[MATERIALS PROVIDED — start]

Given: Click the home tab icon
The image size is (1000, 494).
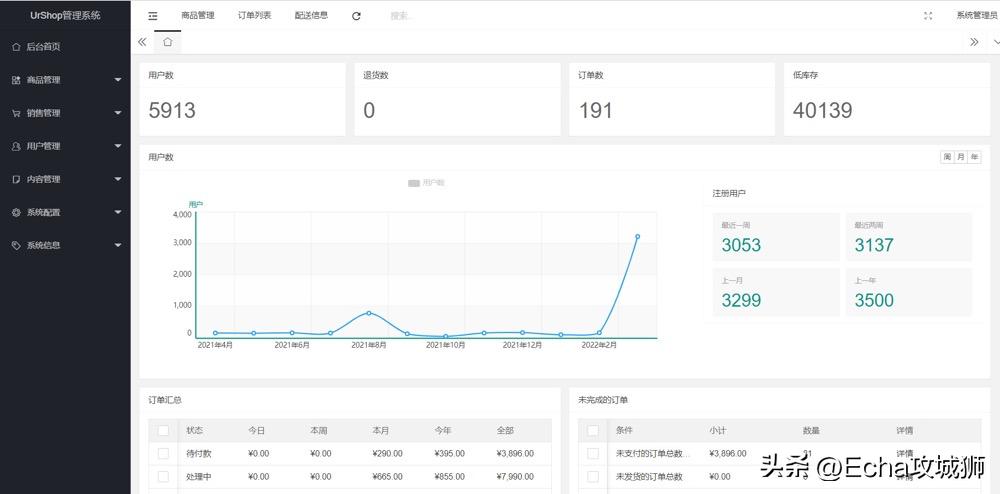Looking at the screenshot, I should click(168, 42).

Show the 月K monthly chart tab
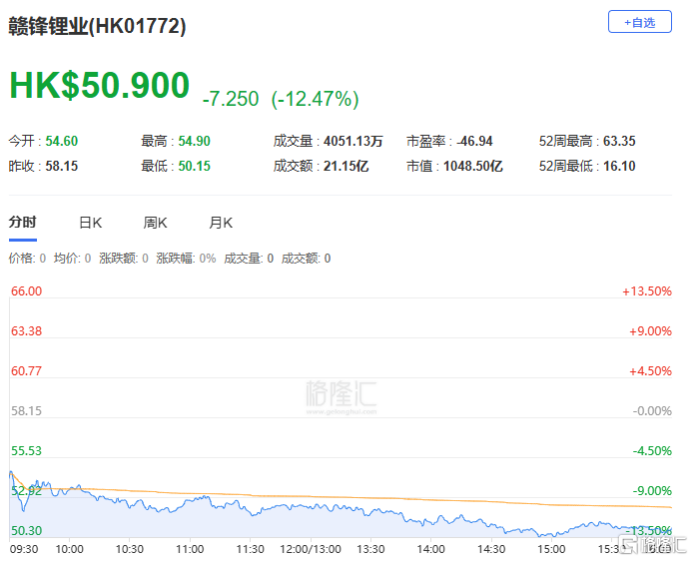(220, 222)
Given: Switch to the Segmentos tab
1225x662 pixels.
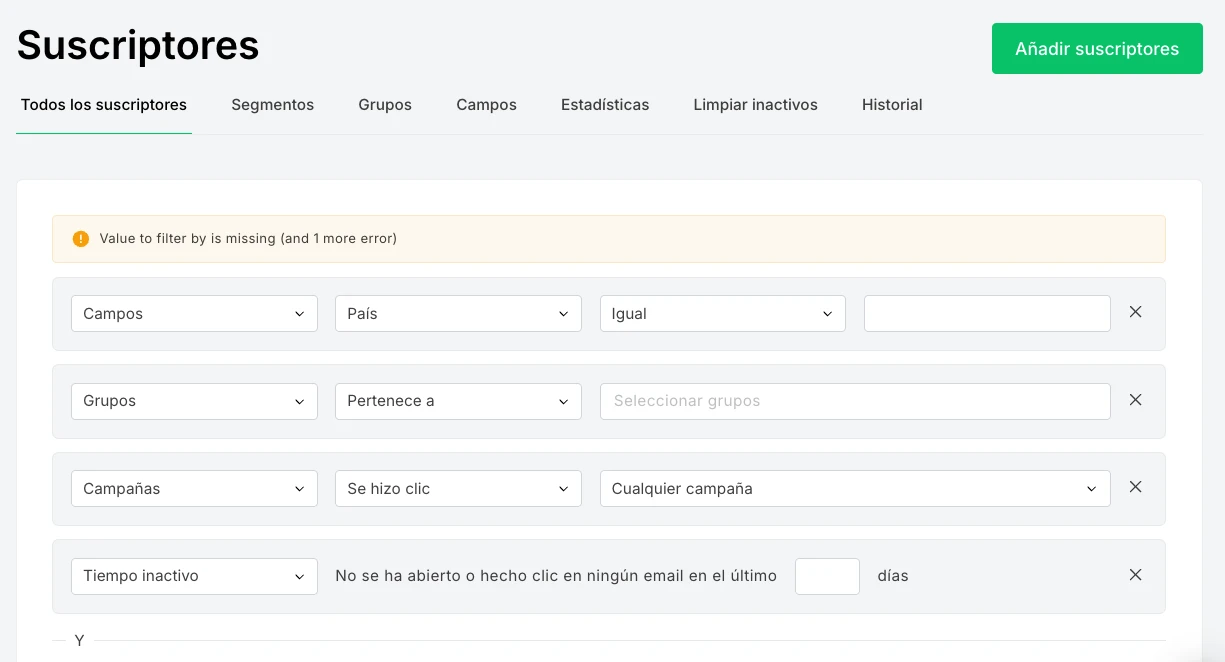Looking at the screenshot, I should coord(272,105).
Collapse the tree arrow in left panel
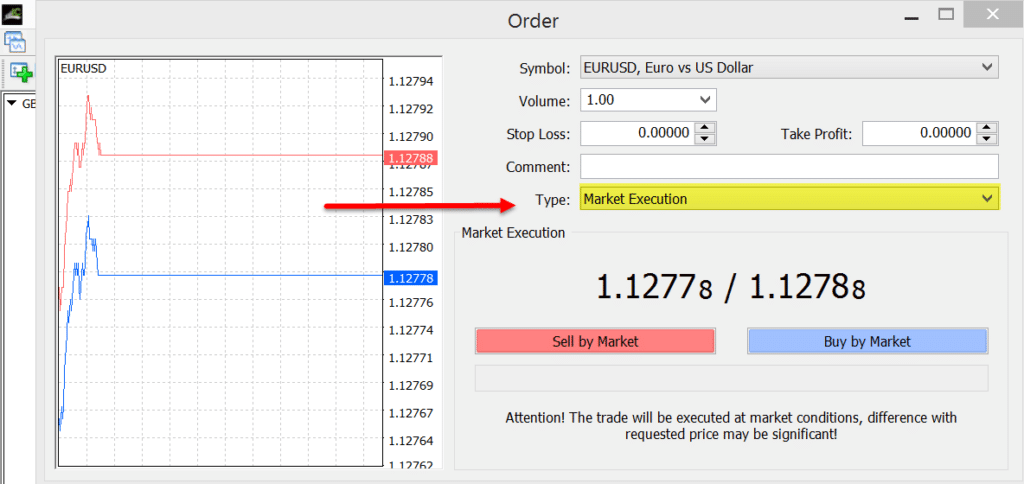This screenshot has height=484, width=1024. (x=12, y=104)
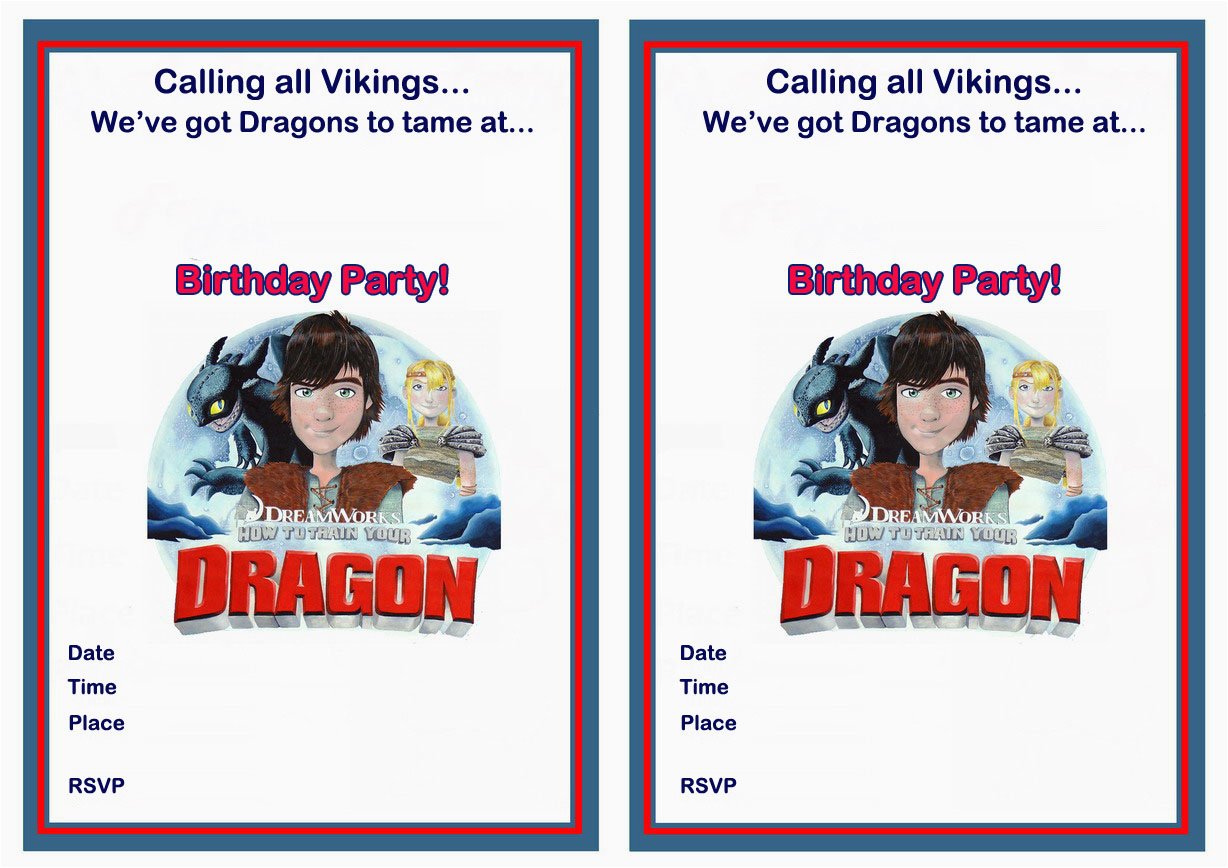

[MATERIALS PROVIDED — finish]

DIRECTIONS:
Return only the number of lines in the preceding records that contain the string "Given".

ANSWER TO THE PROBLEM:
2